> [EXTRACTED TEXT]:
While the previous two beers in clear glass were really pale and golden, this one was more of a copper colour. A white coloured head was relatively easily formed, but it did fizz a bit while pouring and it dropped to a patch and then a ring round the edge of the glass fairly quickly. As stated, this beer had some Rhubarb and Custard crossed with Pear Drop aromas, they weren’t as bad as the Indian Summer or the Horizon, but they were there. Once you got past those though, there was a maltiness that revealed itself, with subtle hints of marmalade even.

In the mouth the Rhubarb and Custard crossed with Pear Drop flavours weren’t really there, they were, but just really subtle and quickly swamped by other flavours. There was quite a bit of flavourful malt to start with, which was a good foundation for a pleasant wave of bitterness that swept through the mouth. There was unfortunately a bit of cardboard after that, which luckily faded quickly and left the mouth with a slightly juicy, subtle bitter orange marmalade aftertaste. Once all the flavours had gone however, the back of the mouth was left with a really nasty flavour.

I almost want to say that the throat was left feeling like you’d licked an ashtray, as that’s not quite right. I’ve smoked the odd *cough* cigarette *cough* in my time, so I know that dry buzzing nicotine throat thing that you can get. I’ve also had some KeTo ReAle and KeTo RePorter from Birra del Borgo, both of which are brewed with tobacco and gave me that same back of the throat buzz. This on the other hand didn’t give any sort of buzz, it just left the throat really dry with a similar manky ashtray like flavour. Really, really not that pleasant at all.

> [TASK LIST]:
a - Reproduce the beer review word for word from "In the mouth" to "really nasty flavour.".
b - In the beer review, which brewery makes KeTo ReAle and KeTo RePorter?

> [DATA]:

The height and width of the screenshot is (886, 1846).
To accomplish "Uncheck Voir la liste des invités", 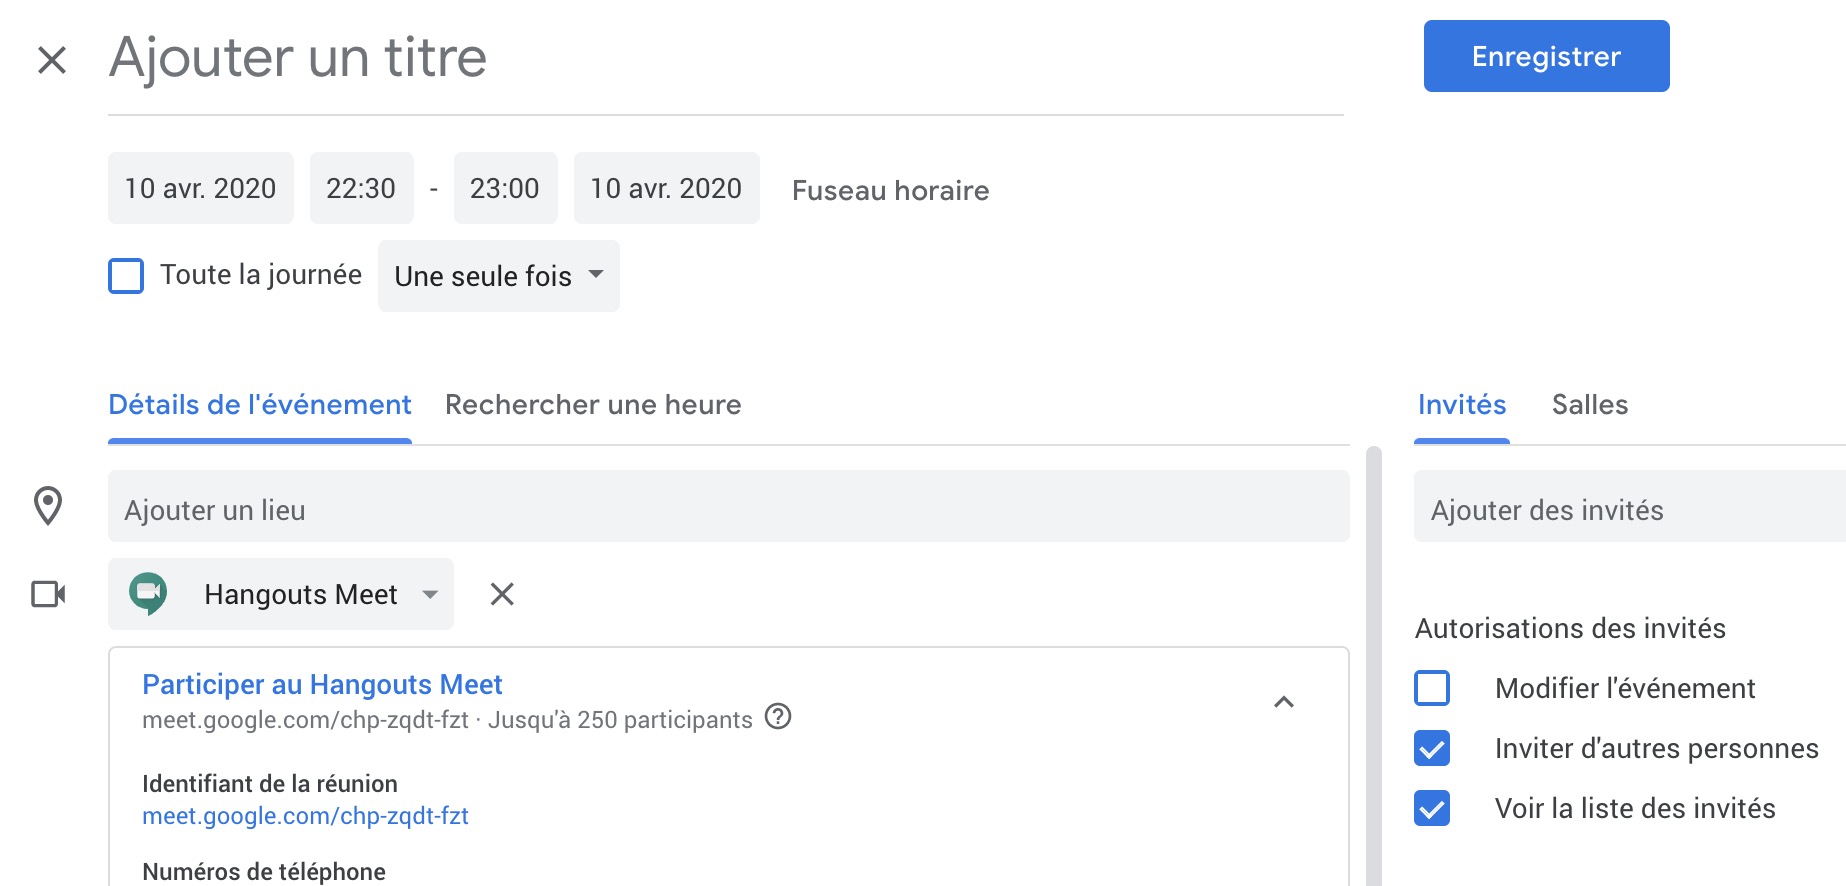I will (1432, 808).
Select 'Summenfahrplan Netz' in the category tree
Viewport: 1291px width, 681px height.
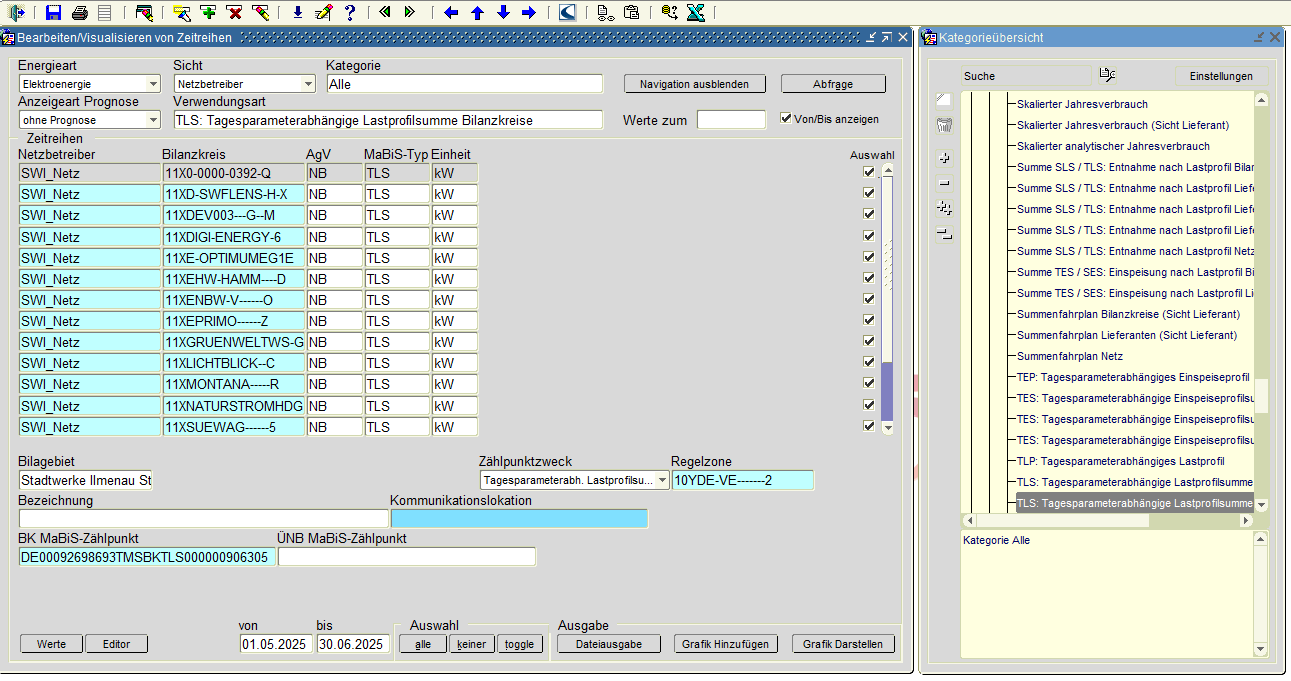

> [TASK-BY-TASK RESULTS]:
a -
In the mouth the Rhubarb and Custard crossed with Pear Drop flavours weren’t really there, they were, but just really subtle and quickly swamped by other flavours. There was quite a bit of flavourful malt to start with, which was a good foundation for a pleasant wave of bitterness that swept through the mouth. There was unfortunately a bit of cardboard after that, which luckily faded quickly and left the mouth with a slightly juicy, subtle bitter orange marmalade aftertaste. Once all the flavours had gone however, the back of the mouth was left with a really nasty flavour.

b - Birra del Borgo.